CANCELLED - Carol Gluck on "Modernity in Common: Japan and World History"

The public guest lecture by Professor Carol Gluck has unfortunately been cancelled.

The lecture is based on the dual assumption that just as one cannot tell the modern history of any society in isolation from the world, the history of the modern world can in fact be grasped from the vantage point of any place on the globe. In this instance, the place is Japan. One of a “globeful of modernities” Japan shares commonalities and connections with other modern societies.

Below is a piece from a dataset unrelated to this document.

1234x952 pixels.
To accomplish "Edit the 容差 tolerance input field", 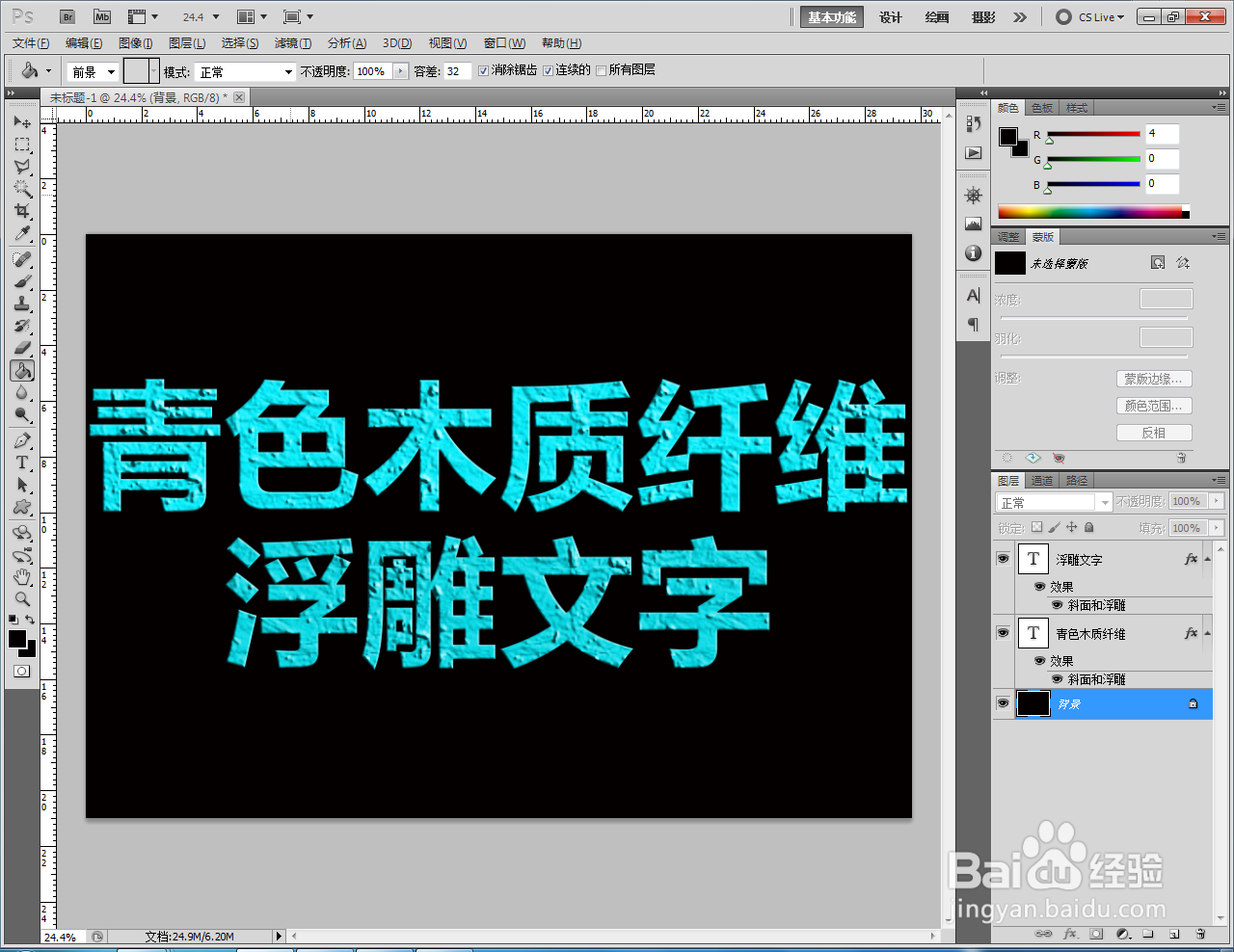I will (460, 69).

At the same time it offers the opportunity to develop ideas about the “modern” based on empirical evidence different from the European experiences that underlay earlier theories of modernity.  Here I examine four questions frequently asked about modern Japanese history, from the nineteenth century until the present, in order to see how they appear when viewed in a global context -- in the context of “modernity in common.”

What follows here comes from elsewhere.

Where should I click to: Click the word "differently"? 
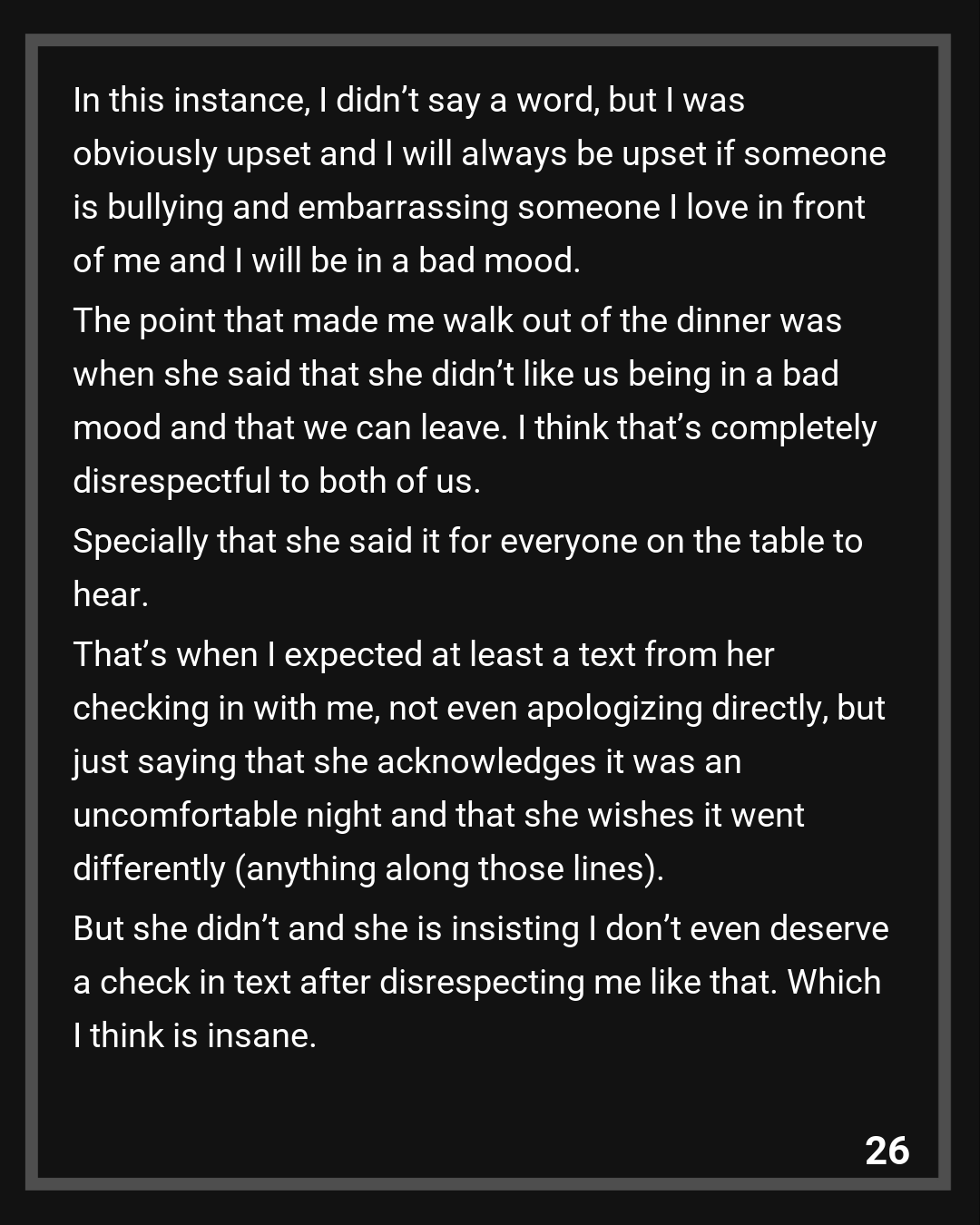pyautogui.click(x=149, y=869)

Time:3 March 2016, 10:30-12:00
Place: Faculty of Humanities, Room: 24.2.07 

Carol Gluck is the George Sansom Professor of History in the departments of History, East Asian Languages and Cultures, and the Weatherhead East Asian Institute. A prize-winning historian, she specializes in the history of modern Japan from the mid-nineteenth century to the present, with writings in modern social and cultural history, international relations, World War II, history-writing and public memory in Japan and the West. 

Her many publications include Japan’s Modern Myths: Ideology in the Late Meiji Period; Showa: The Japan of Hirohito; Asia in Western and World History; Words in Motion: Toward a Global Lexicon; Thinking with the Past: Japan and Modern History; Past Obsessions: World War Two in History and Memory (forthcoming) as well as works in Japanese.